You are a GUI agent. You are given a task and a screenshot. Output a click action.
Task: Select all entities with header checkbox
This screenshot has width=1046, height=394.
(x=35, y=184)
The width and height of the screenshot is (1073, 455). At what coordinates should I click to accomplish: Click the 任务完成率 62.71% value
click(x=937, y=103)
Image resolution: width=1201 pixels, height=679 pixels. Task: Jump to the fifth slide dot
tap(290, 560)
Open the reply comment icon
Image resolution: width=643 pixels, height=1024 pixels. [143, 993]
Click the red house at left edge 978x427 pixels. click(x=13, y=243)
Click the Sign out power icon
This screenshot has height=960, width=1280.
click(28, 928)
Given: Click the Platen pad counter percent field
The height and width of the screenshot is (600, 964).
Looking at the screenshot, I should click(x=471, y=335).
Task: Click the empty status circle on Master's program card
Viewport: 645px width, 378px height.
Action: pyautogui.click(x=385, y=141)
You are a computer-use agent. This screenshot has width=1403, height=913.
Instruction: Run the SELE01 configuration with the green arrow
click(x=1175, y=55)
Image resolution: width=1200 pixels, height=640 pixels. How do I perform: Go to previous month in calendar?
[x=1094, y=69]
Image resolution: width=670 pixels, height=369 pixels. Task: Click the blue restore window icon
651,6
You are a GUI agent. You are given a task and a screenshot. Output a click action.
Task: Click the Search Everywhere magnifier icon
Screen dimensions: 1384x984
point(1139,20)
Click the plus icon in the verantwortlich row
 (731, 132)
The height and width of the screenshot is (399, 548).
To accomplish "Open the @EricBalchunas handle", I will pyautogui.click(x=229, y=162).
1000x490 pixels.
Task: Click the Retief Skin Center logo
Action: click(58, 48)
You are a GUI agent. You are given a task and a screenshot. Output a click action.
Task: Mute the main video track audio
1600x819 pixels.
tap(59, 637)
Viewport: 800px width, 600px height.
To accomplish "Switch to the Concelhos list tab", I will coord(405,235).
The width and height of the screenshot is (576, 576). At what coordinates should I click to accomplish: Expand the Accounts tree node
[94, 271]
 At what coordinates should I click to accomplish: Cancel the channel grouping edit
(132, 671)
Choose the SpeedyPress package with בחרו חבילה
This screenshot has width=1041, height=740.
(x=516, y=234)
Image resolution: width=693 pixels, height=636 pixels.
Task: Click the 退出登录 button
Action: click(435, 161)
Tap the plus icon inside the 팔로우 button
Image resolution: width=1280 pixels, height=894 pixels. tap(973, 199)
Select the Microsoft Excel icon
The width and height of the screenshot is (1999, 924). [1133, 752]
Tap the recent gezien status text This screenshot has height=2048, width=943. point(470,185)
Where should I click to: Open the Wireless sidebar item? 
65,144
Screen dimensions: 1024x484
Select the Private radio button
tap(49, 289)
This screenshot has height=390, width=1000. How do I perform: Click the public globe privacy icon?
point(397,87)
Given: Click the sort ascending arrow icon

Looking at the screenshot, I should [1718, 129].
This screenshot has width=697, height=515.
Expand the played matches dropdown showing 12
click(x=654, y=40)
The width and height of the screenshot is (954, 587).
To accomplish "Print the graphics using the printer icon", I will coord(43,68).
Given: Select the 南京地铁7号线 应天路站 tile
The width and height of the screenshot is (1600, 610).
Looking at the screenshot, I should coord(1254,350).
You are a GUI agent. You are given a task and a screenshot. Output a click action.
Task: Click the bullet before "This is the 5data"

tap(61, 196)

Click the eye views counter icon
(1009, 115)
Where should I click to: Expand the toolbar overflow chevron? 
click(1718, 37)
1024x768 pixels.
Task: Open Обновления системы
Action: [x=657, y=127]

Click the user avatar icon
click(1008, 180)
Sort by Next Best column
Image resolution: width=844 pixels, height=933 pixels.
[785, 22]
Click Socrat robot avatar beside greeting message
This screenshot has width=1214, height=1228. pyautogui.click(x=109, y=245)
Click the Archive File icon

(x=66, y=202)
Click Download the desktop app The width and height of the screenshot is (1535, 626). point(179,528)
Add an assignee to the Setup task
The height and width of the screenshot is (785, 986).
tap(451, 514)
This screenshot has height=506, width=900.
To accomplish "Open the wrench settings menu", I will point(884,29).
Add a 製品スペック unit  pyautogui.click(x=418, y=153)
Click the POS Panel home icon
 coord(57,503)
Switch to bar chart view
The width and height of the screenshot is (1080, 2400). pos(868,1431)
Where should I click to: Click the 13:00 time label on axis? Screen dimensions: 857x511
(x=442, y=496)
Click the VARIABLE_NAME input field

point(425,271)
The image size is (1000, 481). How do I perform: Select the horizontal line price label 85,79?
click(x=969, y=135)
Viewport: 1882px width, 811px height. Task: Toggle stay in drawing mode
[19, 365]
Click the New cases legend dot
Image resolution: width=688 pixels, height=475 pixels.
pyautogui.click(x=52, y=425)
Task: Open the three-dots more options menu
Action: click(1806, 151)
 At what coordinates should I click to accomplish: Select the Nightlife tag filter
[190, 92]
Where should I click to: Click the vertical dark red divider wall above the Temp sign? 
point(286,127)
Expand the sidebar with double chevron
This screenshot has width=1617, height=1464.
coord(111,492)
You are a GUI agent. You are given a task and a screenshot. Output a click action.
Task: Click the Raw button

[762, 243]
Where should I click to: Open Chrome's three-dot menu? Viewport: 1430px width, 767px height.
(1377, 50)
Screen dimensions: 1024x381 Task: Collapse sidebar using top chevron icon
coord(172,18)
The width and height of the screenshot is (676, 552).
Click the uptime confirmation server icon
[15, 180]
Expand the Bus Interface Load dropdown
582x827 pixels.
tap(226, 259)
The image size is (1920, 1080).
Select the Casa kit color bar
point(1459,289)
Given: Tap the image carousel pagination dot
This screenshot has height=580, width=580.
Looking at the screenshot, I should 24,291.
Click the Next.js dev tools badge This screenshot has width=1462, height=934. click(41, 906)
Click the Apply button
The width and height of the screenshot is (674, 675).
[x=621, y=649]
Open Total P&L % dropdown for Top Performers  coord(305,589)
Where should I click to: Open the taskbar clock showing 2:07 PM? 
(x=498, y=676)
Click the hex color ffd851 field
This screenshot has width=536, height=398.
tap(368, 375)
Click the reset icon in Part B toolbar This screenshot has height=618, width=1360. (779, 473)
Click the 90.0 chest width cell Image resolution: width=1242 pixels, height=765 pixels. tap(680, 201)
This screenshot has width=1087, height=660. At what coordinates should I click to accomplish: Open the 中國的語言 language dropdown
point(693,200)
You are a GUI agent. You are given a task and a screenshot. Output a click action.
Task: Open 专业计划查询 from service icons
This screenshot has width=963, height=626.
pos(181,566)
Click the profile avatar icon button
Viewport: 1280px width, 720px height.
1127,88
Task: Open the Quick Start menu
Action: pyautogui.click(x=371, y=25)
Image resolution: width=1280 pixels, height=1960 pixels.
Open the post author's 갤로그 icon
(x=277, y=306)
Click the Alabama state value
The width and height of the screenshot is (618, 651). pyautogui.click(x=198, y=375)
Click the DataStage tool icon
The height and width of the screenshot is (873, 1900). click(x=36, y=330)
• • • •
Every entry above, from first to last, should be repeated exactly.

You are a GUI agent. You are given a task and a screenshot. Output a click action.
Task: Select all entities with header checkbox
This screenshot has width=1046, height=394.
(x=35, y=184)
The width and height of the screenshot is (1073, 455). At what coordinates should I click to accomplish: Click the 任务完成率 62.71% value
click(x=937, y=103)
Image resolution: width=1201 pixels, height=679 pixels. Task: Jump to the fifth slide dot
tap(290, 560)
Open the reply comment icon
Image resolution: width=643 pixels, height=1024 pixels. [143, 993]
Click the red house at left edge 978x427 pixels. click(x=13, y=243)
Click the Sign out power icon
This screenshot has height=960, width=1280.
click(28, 928)
Given: Click the Platen pad counter percent field
The height and width of the screenshot is (600, 964).
Looking at the screenshot, I should click(x=471, y=335).
Task: Click the empty status circle on Master's program card
Viewport: 645px width, 378px height.
Action: pyautogui.click(x=385, y=141)
You are a computer-use agent. This screenshot has width=1403, height=913.
Instruction: Run the SELE01 configuration with the green arrow
click(x=1175, y=55)
Image resolution: width=1200 pixels, height=640 pixels. How do I perform: Go to previous month in calendar?
[x=1094, y=69]
Image resolution: width=670 pixels, height=369 pixels. Task: Click the blue restore window icon
651,6
You are a GUI agent. You are given a task and a screenshot. Output a click action.
Task: Click the Search Everywhere magnifier icon
Screen dimensions: 1384x984
point(1139,20)
Click the plus icon in the verantwortlich row
 (731, 132)
The height and width of the screenshot is (399, 548).
To accomplish "Open the @EricBalchunas handle", I will pyautogui.click(x=229, y=162).
1000x490 pixels.
Task: Click the Retief Skin Center logo
Action: click(58, 48)
You are a GUI agent. You are given a task and a screenshot. Output a click action.
Task: Mute the main video track audio
1600x819 pixels.
tap(59, 637)
Viewport: 800px width, 600px height.
To accomplish "Switch to the Concelhos list tab", I will coord(405,235).
The width and height of the screenshot is (576, 576). At what coordinates should I click to accomplish: Expand the Accounts tree node
[94, 271]
 At what coordinates should I click to accomplish: Cancel the channel grouping edit
(132, 671)
Choose the SpeedyPress package with בחרו חבילה
This screenshot has width=1041, height=740.
(x=516, y=234)
Image resolution: width=693 pixels, height=636 pixels.
Task: Click the 退出登录 button
Action: click(435, 161)
Tap the plus icon inside the 팔로우 button
Image resolution: width=1280 pixels, height=894 pixels. tap(973, 199)
Select the Microsoft Excel icon
The width and height of the screenshot is (1999, 924). [1133, 752]
Tap the recent gezien status text This screenshot has height=2048, width=943. point(470,185)
Where should I click to: Open the Wireless sidebar item? 
65,144
Screen dimensions: 1024x484
Select the Private radio button
tap(49, 289)
This screenshot has height=390, width=1000. How do I perform: Click the public globe privacy icon?
point(397,87)
Given: Click the sort ascending arrow icon

Looking at the screenshot, I should [1718, 129].
This screenshot has width=697, height=515.
Expand the played matches dropdown showing 12
click(x=654, y=40)
The width and height of the screenshot is (954, 587).
To accomplish "Print the graphics using the printer icon", I will coord(43,68).
Given: Select the 南京地铁7号线 应天路站 tile
The width and height of the screenshot is (1600, 610).
Looking at the screenshot, I should coord(1254,350).
You are a GUI agent. You are given a task and a screenshot. Output a click action.
Task: Click the bullet before "This is the 5data"

tap(61, 196)

Click the eye views counter icon
(1009, 115)
Where should I click to: Expand the toolbar overflow chevron? 
click(1718, 37)
1024x768 pixels.
Task: Open Обновления системы
Action: [x=657, y=127]

Click the user avatar icon
click(1008, 180)
Sort by Next Best column
Image resolution: width=844 pixels, height=933 pixels.
[785, 22]
Click Socrat robot avatar beside greeting message
This screenshot has width=1214, height=1228. pyautogui.click(x=109, y=245)
Click the Archive File icon

(x=66, y=202)
Click Download the desktop app The width and height of the screenshot is (1535, 626). point(179,528)
Add an assignee to the Setup task
The height and width of the screenshot is (785, 986).
tap(451, 514)
This screenshot has height=506, width=900.
To accomplish "Open the wrench settings menu", I will point(884,29).
Add a 製品スペック unit  pyautogui.click(x=418, y=153)
Click the POS Panel home icon
 coord(57,503)
Switch to bar chart view
The width and height of the screenshot is (1080, 2400). pos(868,1431)
Where should I click to: Click the 13:00 time label on axis? Screen dimensions: 857x511
(x=442, y=496)
Click the VARIABLE_NAME input field

point(425,271)
The image size is (1000, 481). How do I perform: Select the horizontal line price label 85,79?
click(x=969, y=135)
Viewport: 1882px width, 811px height. Task: Toggle stay in drawing mode
[19, 365]
Click the New cases legend dot
Image resolution: width=688 pixels, height=475 pixels.
pyautogui.click(x=52, y=425)
Task: Open the three-dots more options menu
Action: click(1806, 151)
 At what coordinates should I click to accomplish: Select the Nightlife tag filter
[190, 92]
Where should I click to: Click the vertical dark red divider wall above the Temp sign? 
point(286,127)
Expand the sidebar with double chevron
This screenshot has width=1617, height=1464.
coord(111,492)
You are a GUI agent. You are given a task and a screenshot. Output a click action.
Task: Click the Raw button

[762, 243]
Where should I click to: Open Chrome's three-dot menu? Viewport: 1430px width, 767px height.
(1377, 50)
Screen dimensions: 1024x381 Task: Collapse sidebar using top chevron icon
coord(172,18)
The width and height of the screenshot is (676, 552).
Click the uptime confirmation server icon
[15, 180]
Expand the Bus Interface Load dropdown
582x827 pixels.
tap(226, 259)
The image size is (1920, 1080).
Select the Casa kit color bar
point(1459,289)
Given: Tap the image carousel pagination dot
This screenshot has height=580, width=580.
Looking at the screenshot, I should 24,291.
Click the Next.js dev tools badge This screenshot has width=1462, height=934. click(41, 906)
Click the Apply button
The width and height of the screenshot is (674, 675).
[x=621, y=649]
Open Total P&L % dropdown for Top Performers  coord(305,589)
Where should I click to: Open the taskbar clock showing 2:07 PM? 
(x=498, y=676)
Click the hex color ffd851 field
This screenshot has width=536, height=398.
tap(368, 375)
Click the reset icon in Part B toolbar This screenshot has height=618, width=1360. (779, 473)
Click the 90.0 chest width cell Image resolution: width=1242 pixels, height=765 pixels. tap(680, 201)
This screenshot has width=1087, height=660. At what coordinates should I click to accomplish: Open the 中國的語言 language dropdown
point(693,200)
You are a GUI agent. You are given a task and a screenshot. Output a click action.
Task: Open 专业计划查询 from service icons
This screenshot has width=963, height=626.
pos(181,566)
Click the profile avatar icon button
Viewport: 1280px width, 720px height.
1127,88
Task: Open the Quick Start menu
Action: pyautogui.click(x=371, y=25)
Image resolution: width=1280 pixels, height=1960 pixels.
Open the post author's 갤로그 icon
(x=277, y=306)
Click the Alabama state value
The width and height of the screenshot is (618, 651). pyautogui.click(x=198, y=375)
Click the DataStage tool icon
The height and width of the screenshot is (873, 1900). click(x=36, y=330)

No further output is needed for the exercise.